My only "friend" is just starting a horrible divorce, depressed, suicidal, distraught over losing his son to his wife. He's not really a type I would like and I'm a secret. I want a nice boy who can help me. But a non-depressed person is only going to put up with so much from a depressed one. Unless they already know and love you when you're not depressed. He thinks I was molested b/c I can't kiss. I only have one memory along those lines, but it would explain a lot about me. Or maybe I'm just a total loser. DAMN. my shoulder hurts. Would I take physical pain over mental? I don't know. mental is so comfortable/familiar to me. I guess I can't answer the question.

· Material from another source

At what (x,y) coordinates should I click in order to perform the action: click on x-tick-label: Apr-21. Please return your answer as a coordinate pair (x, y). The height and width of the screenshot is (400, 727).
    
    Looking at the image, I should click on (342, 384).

Dreamed about Sam, but he was being mean to me, again. I miss him. I miss what he was to me. All I do is eat refined sugar. So sad. Sebastian is back. That's my name for my depression. He has successfully fought the meds i guess. Who cares. I just want to die; to never have existed. I know I'm already here so I have some sort of role in people's lives, but still. I just can't settle anything in my head. I do want to scream, but I'm too tired to do so. Gotta get up to go to the drugstore. Going to write my application essays this weekend. Just do it. Just take one step and hopefully the process will pull me along and it will lead somewhere good. I can't stay at work where I am. It makes me miserable
 
T

TTrocP

#2
Im really sorry so much is happening to you, I can't relate to much of it, but I really hope it gets better for you.